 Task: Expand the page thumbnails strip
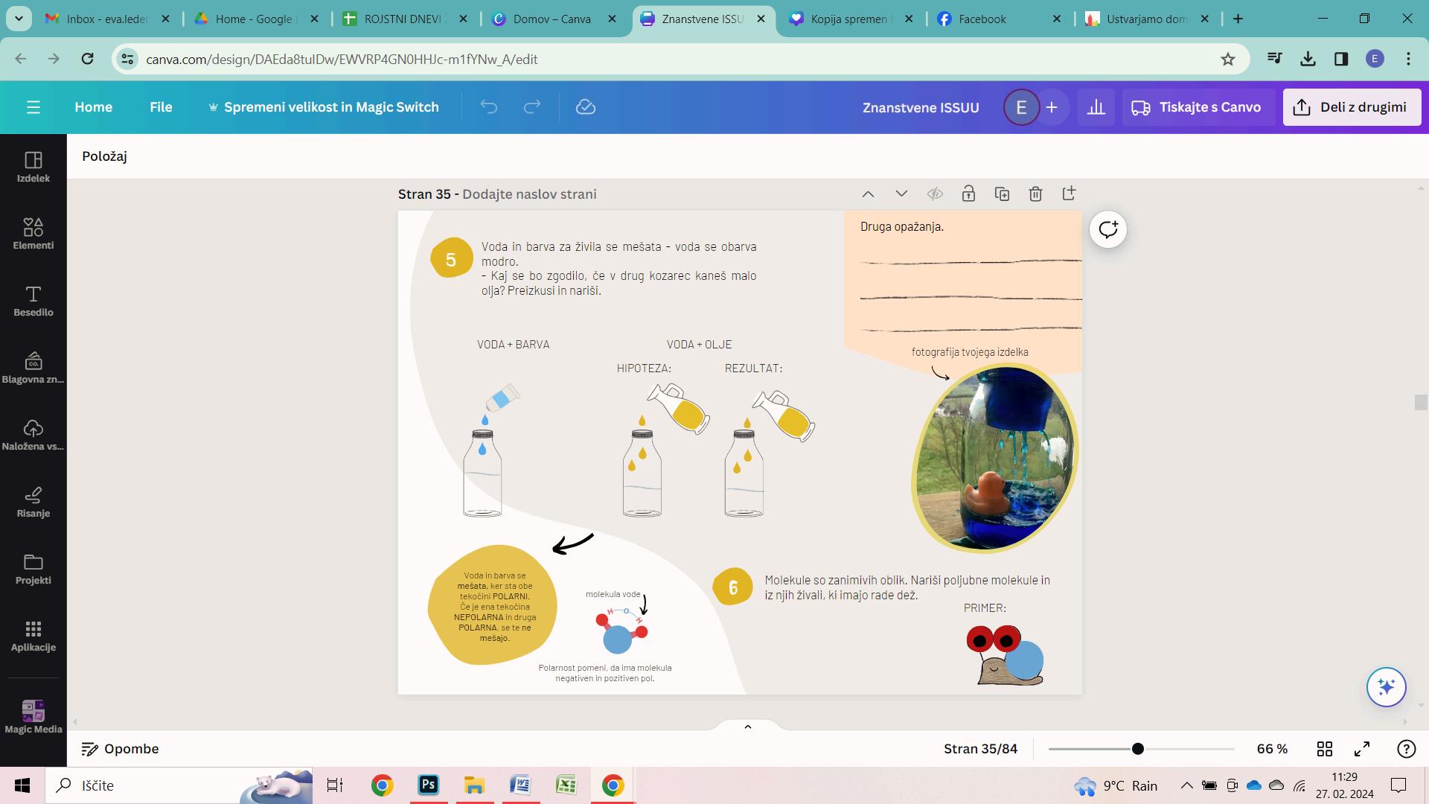[x=748, y=727]
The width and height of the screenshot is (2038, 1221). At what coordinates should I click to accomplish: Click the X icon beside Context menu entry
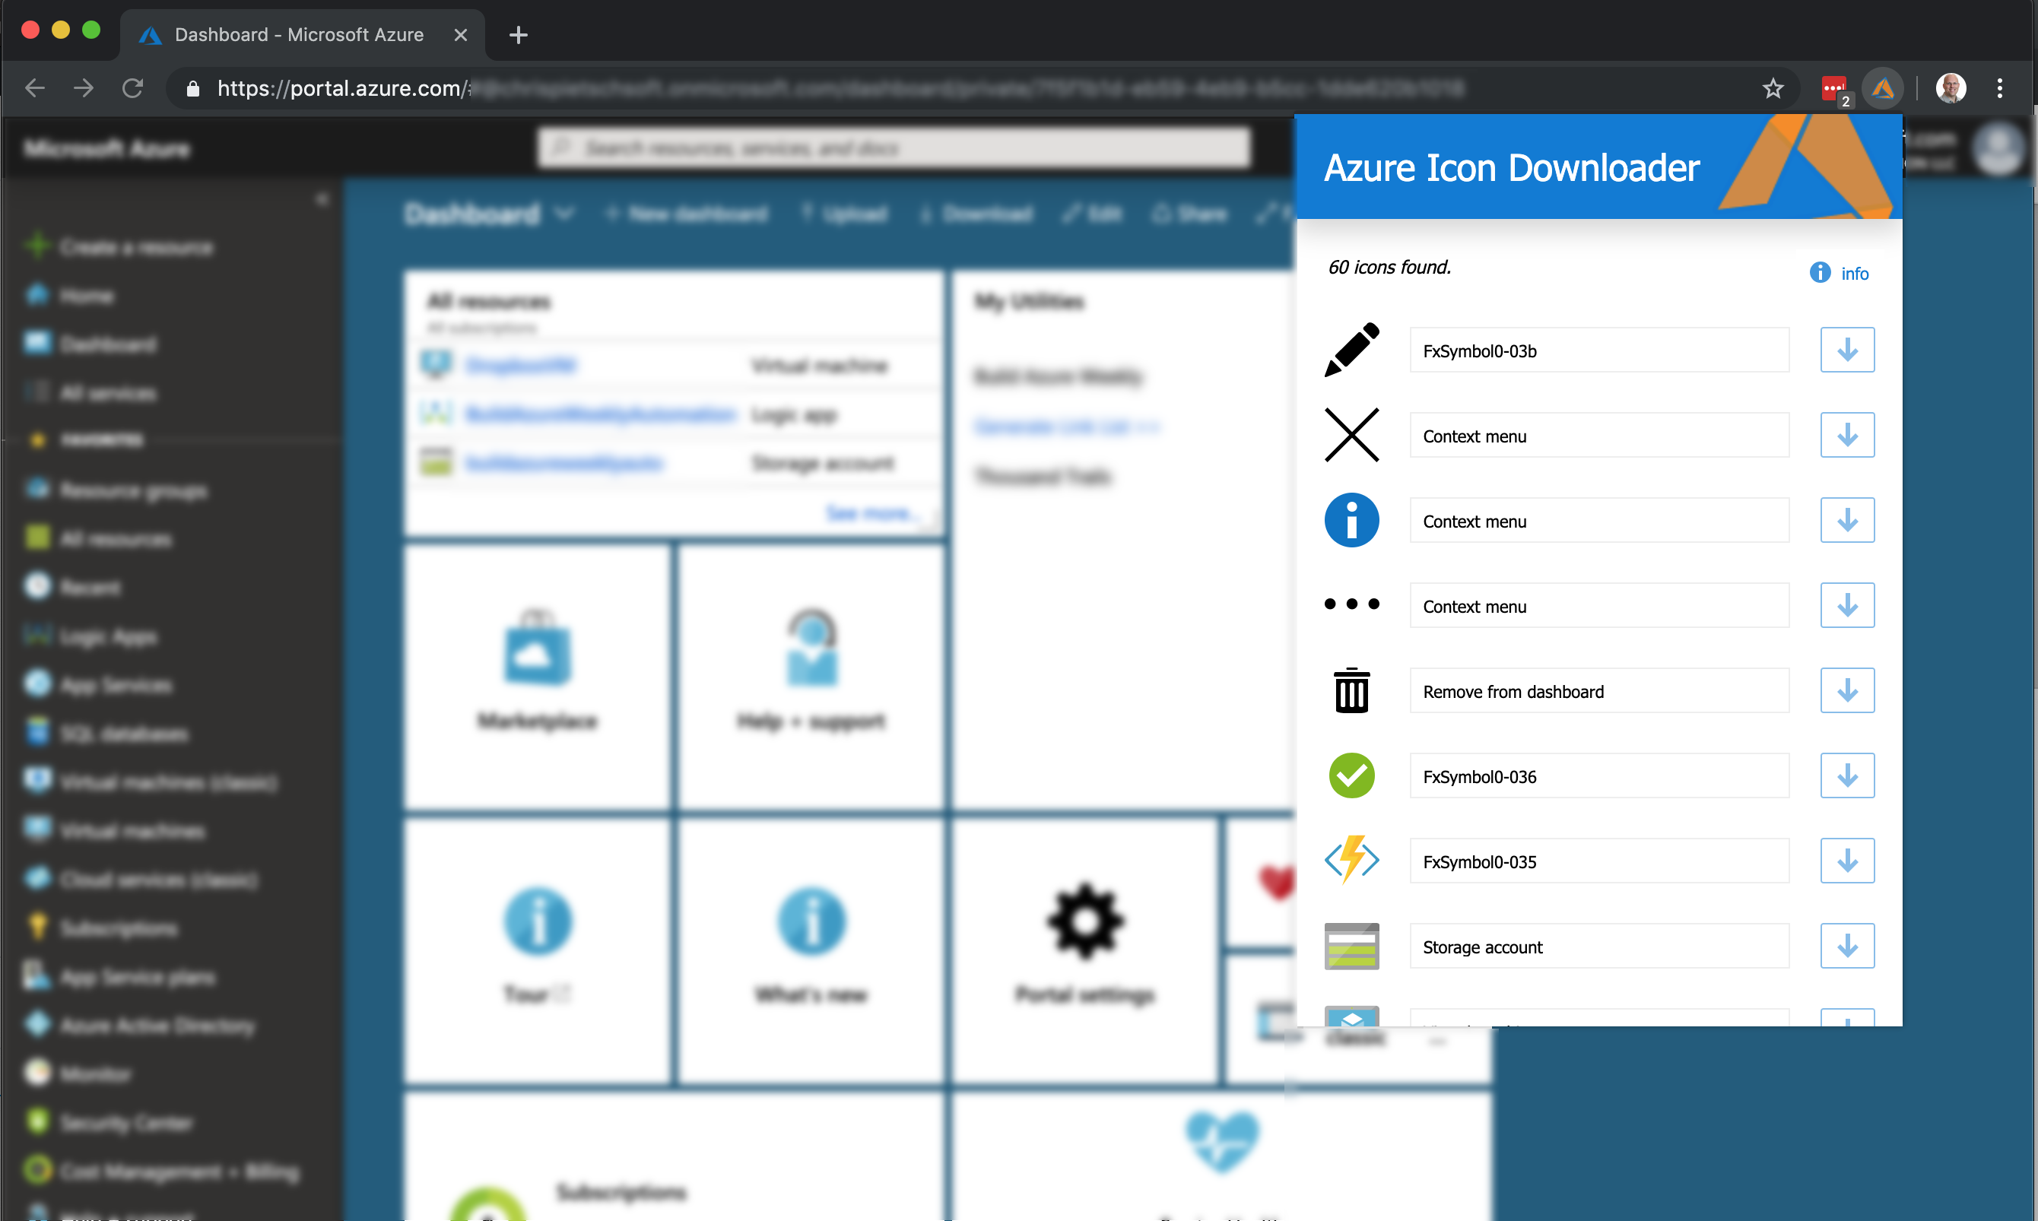click(1351, 435)
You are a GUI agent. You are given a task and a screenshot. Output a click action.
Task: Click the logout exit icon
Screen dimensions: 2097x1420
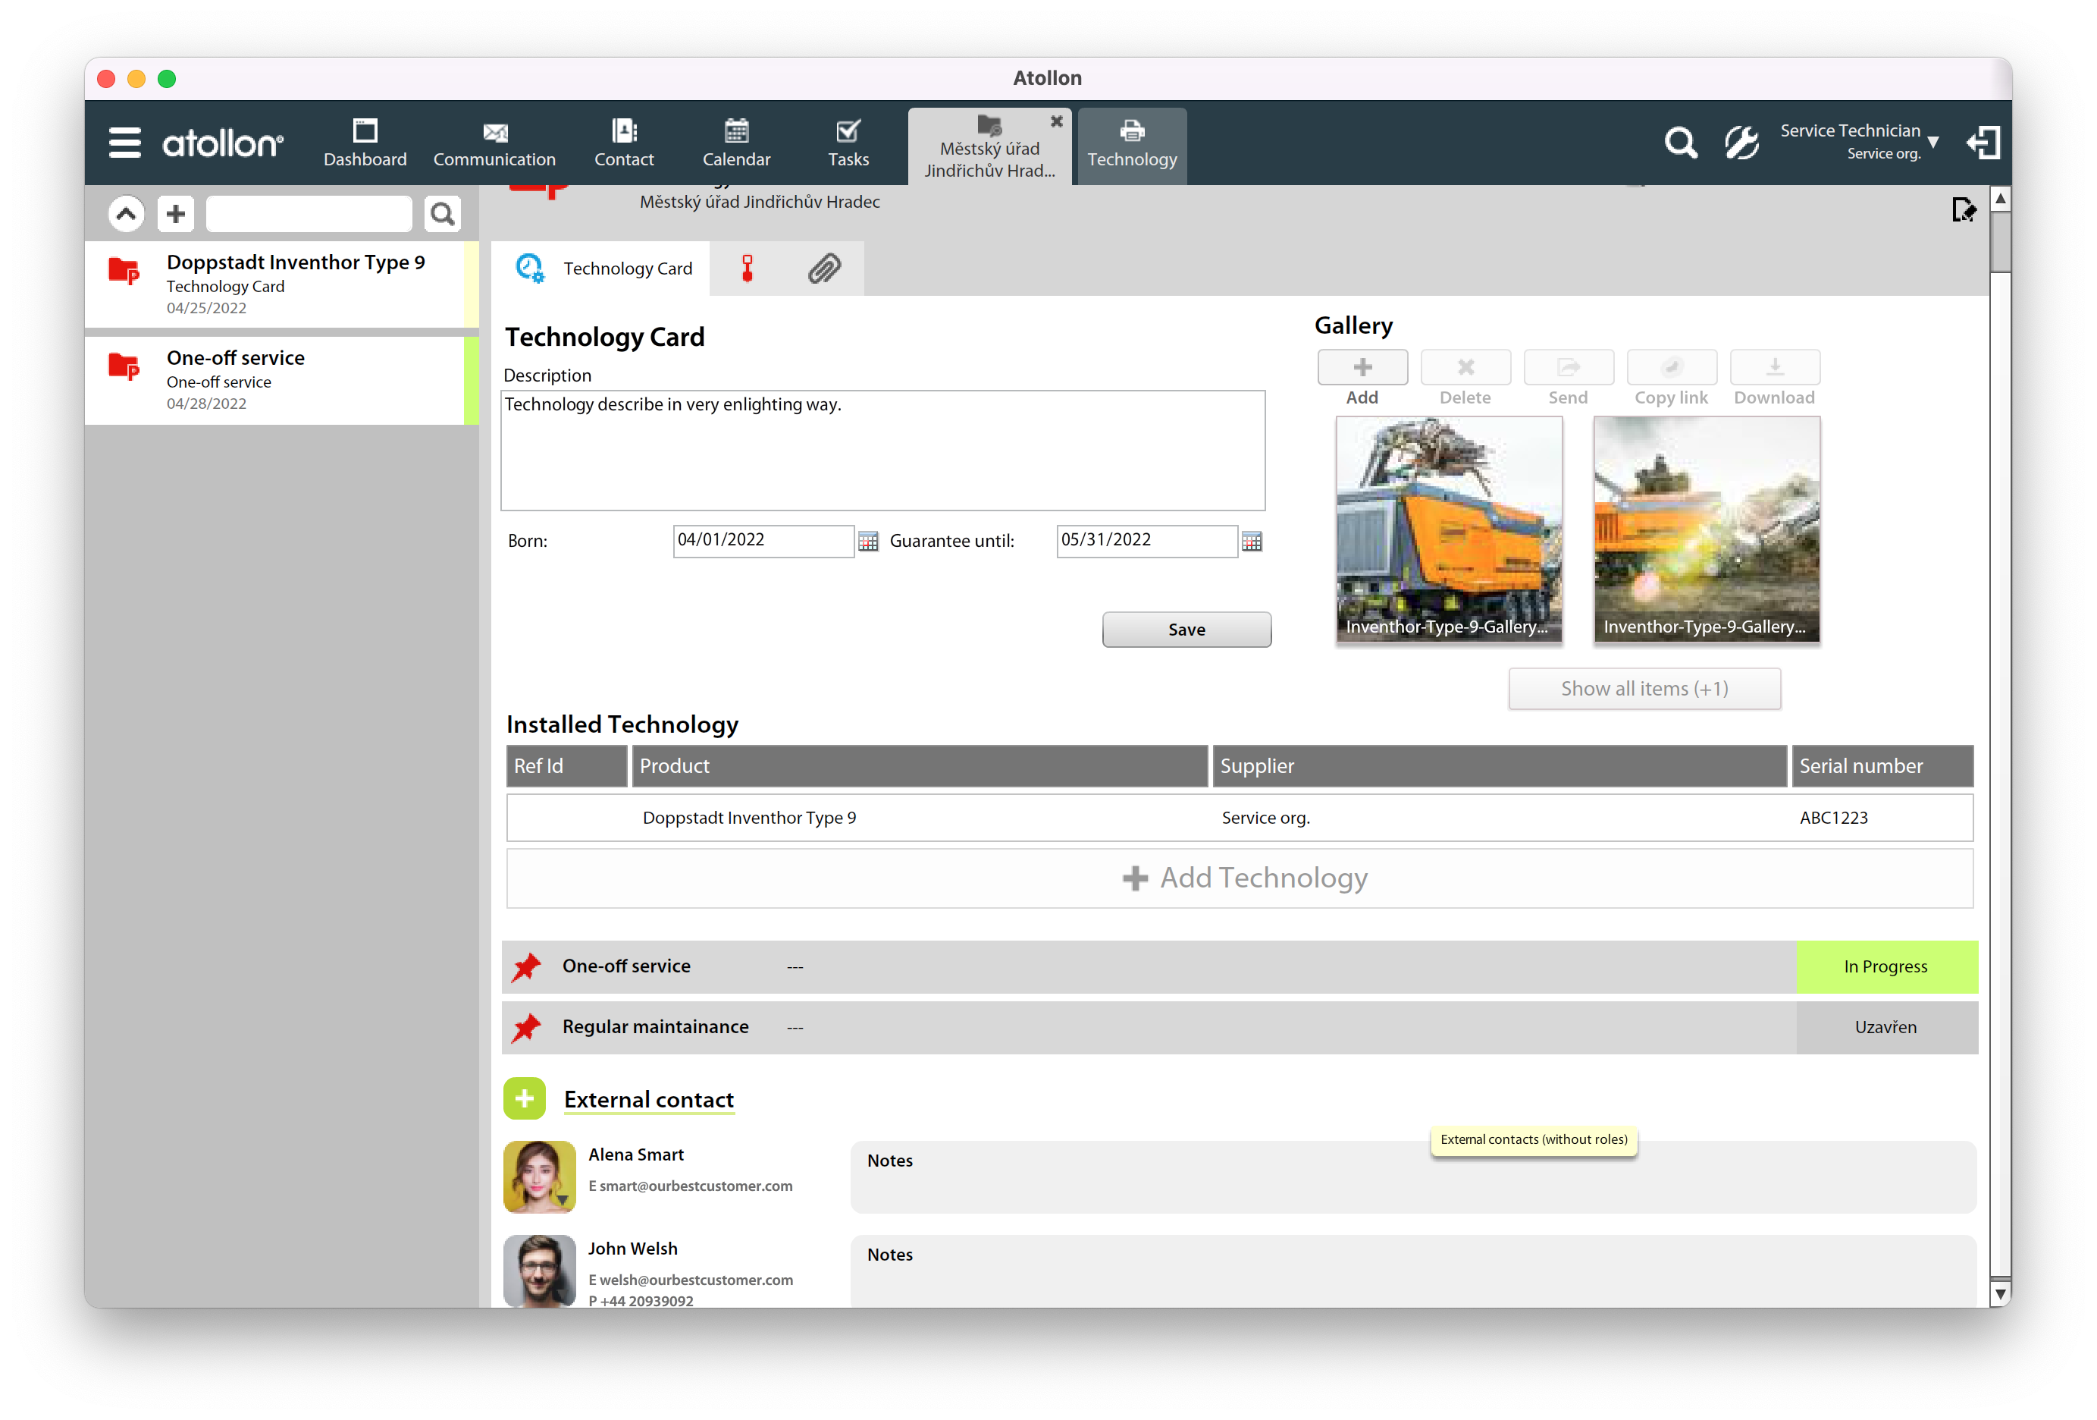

» Problem details
Only the text of the entries belongs in the answer, copied exactly; the pictures stay out.

» Written response
 Task: Expand the page thumbnails strip
[x=748, y=727]
The width and height of the screenshot is (2038, 1221). At what coordinates should I click to accomplish: Click the X icon beside Context menu entry
click(1351, 435)
You are a GUI agent. You are given a task and a screenshot. Output a click action.
Task: Click the logout exit icon
Screen dimensions: 2097x1420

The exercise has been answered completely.